## WORK TASK
Check every line of the entries for the string "computer" and return the ones that contain it.

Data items
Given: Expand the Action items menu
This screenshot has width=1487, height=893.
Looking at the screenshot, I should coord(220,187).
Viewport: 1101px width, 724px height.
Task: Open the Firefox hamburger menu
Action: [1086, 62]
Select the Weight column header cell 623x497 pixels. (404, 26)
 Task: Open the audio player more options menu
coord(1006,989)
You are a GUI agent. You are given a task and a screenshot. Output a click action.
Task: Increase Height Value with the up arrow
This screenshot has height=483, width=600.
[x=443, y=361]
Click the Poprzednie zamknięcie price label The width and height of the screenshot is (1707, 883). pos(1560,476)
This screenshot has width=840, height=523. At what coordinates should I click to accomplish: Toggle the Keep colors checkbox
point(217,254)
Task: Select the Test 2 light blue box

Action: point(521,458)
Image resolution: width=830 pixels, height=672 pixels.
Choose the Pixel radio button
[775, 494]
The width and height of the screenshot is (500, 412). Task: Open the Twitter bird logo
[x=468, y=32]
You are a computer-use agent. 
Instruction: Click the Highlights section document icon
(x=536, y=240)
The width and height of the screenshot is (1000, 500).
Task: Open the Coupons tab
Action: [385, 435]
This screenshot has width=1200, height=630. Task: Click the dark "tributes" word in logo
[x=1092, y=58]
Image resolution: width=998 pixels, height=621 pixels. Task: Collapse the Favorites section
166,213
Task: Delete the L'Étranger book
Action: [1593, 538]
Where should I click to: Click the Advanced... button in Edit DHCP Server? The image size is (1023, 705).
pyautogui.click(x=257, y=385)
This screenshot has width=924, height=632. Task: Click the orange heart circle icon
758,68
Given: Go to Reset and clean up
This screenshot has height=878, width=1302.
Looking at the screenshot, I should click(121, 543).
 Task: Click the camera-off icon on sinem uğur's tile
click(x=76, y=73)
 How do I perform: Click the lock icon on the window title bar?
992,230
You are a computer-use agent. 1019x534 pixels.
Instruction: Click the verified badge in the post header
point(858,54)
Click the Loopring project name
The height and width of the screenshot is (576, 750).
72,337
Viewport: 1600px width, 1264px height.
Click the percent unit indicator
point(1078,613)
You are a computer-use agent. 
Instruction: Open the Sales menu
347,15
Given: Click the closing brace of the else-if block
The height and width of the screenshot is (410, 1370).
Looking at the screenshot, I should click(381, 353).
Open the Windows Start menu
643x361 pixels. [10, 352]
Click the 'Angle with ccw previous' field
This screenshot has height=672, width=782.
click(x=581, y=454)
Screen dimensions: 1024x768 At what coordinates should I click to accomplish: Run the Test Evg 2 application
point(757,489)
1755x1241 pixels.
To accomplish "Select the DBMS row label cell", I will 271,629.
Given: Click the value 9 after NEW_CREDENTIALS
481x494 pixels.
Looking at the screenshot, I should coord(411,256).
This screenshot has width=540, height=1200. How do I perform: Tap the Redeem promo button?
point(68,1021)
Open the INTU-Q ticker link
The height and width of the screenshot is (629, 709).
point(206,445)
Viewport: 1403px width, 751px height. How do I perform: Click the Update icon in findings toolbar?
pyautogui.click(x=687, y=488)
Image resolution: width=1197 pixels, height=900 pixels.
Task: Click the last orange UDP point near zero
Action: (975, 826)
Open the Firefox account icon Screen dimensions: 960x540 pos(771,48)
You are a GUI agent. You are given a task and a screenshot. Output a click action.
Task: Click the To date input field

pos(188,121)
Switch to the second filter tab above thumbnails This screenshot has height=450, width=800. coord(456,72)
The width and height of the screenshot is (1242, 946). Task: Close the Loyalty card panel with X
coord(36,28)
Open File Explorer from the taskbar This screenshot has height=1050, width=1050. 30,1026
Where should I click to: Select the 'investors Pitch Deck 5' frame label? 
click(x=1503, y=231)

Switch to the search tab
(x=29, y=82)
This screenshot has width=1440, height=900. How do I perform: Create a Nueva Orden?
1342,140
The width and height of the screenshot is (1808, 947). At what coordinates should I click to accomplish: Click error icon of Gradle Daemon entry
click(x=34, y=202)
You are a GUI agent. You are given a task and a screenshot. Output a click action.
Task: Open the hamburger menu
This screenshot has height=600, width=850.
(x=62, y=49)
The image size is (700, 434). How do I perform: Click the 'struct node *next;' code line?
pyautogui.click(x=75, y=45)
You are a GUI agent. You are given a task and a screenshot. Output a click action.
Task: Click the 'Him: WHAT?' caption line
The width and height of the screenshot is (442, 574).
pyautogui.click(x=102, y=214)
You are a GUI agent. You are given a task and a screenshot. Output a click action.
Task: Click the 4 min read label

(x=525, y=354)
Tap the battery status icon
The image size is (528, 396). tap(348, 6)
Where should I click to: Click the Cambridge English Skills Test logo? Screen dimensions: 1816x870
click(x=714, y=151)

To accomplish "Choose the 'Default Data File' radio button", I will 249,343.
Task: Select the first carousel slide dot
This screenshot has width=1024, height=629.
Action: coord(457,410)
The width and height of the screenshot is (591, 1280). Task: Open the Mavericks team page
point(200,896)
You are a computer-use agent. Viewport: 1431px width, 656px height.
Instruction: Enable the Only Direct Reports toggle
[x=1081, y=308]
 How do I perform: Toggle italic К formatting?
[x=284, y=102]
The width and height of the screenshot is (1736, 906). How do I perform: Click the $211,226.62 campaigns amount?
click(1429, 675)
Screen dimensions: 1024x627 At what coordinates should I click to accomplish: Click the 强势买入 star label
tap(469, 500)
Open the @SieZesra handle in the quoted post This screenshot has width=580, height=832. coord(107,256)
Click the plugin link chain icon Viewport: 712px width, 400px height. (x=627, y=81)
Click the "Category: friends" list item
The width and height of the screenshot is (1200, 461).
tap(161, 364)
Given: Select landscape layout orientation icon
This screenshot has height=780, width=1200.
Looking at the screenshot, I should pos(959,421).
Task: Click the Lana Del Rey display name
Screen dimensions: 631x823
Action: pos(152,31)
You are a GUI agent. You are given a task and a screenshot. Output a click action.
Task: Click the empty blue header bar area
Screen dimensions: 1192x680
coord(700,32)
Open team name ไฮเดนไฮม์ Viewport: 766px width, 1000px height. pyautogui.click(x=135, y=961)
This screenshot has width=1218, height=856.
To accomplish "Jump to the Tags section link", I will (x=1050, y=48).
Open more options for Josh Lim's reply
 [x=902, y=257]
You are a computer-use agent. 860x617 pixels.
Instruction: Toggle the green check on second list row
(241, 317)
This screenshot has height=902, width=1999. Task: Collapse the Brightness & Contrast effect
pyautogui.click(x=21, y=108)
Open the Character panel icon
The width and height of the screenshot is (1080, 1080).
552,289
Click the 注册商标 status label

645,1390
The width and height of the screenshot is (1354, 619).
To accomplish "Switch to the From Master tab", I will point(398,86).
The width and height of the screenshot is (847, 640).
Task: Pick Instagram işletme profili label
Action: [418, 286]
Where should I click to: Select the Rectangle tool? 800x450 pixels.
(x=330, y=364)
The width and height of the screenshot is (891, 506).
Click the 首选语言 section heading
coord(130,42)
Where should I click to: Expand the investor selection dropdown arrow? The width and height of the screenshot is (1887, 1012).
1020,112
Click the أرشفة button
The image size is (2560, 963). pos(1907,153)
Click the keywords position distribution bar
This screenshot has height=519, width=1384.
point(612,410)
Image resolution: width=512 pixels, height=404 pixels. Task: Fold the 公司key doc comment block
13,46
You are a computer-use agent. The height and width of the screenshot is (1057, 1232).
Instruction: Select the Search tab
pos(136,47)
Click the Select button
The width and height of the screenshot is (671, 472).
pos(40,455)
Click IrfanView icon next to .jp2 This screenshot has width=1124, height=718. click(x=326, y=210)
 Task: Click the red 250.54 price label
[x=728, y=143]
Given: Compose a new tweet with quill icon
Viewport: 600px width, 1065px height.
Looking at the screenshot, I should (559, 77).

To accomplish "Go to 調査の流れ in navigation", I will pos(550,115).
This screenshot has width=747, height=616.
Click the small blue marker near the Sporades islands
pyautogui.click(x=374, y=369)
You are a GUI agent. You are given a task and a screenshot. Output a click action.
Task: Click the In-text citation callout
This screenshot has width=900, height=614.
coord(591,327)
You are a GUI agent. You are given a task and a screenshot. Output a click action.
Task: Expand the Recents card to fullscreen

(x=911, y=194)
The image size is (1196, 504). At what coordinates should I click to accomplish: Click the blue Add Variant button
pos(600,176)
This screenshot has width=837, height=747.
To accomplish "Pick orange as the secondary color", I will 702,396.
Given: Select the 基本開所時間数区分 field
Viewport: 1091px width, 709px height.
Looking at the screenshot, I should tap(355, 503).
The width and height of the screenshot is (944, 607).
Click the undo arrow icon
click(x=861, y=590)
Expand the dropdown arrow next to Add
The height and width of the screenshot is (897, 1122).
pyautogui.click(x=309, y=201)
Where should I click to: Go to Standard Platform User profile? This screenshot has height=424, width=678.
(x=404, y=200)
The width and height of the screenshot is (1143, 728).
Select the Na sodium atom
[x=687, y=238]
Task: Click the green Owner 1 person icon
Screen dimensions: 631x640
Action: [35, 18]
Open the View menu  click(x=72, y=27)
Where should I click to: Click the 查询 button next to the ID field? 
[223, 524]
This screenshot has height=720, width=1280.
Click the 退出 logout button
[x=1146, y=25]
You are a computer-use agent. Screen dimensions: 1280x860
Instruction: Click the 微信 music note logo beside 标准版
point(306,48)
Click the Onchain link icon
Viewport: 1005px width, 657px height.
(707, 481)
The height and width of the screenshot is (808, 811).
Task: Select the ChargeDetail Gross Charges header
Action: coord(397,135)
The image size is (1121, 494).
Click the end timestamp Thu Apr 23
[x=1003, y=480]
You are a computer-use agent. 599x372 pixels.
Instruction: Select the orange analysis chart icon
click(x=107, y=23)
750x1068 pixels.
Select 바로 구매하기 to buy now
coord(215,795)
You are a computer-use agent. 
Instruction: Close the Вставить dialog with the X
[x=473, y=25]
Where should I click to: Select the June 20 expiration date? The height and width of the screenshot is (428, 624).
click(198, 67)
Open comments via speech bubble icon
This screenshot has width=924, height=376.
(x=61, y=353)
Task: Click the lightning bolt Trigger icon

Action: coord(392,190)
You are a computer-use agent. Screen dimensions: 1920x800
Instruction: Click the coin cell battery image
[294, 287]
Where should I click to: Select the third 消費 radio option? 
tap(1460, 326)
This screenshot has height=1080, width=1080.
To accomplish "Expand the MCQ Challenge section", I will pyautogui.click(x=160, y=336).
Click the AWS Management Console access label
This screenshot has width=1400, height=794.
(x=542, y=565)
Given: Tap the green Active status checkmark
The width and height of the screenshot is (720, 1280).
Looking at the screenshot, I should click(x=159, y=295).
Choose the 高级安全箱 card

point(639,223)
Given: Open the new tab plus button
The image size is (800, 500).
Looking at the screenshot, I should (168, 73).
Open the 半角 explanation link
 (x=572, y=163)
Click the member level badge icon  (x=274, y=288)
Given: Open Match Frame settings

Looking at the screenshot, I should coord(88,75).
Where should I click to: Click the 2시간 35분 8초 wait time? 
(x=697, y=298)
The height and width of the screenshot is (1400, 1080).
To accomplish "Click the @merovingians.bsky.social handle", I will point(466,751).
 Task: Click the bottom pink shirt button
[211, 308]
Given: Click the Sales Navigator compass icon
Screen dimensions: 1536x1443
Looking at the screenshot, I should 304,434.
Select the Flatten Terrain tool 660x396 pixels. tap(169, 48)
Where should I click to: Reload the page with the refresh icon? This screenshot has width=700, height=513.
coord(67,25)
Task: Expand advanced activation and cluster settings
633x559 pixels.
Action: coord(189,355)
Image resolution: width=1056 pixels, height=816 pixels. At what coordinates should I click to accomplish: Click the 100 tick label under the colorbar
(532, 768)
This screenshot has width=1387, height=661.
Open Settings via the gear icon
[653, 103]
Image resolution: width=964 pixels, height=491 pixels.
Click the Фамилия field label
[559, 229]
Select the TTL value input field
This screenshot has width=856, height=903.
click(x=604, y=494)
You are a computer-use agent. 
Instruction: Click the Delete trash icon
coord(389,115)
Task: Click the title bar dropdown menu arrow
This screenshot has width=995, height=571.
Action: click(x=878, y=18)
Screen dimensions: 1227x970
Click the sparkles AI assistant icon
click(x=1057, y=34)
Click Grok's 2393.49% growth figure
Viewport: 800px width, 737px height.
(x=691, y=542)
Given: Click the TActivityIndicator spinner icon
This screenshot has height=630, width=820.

## THE COMPLETED TASK
You are a computer-use agent. 
You are a computer-use agent. 1019x534 pixels.
You are a computer-use agent. 
You are a computer-use agent. Viewport: 1431px width, 656px height.
You are a computer-use agent. 860x617 pixels.
You are a computer-use agent. The height and width of the screenshot is (1057, 1232).
You are a computer-use agent. Screen dimensions: 1280x860
You are a computer-use agent. 599x372 pixels.
You are a computer-use agent. 
You are a computer-use agent. Screen dimensions: 1920x800
You are a computer-use agent. 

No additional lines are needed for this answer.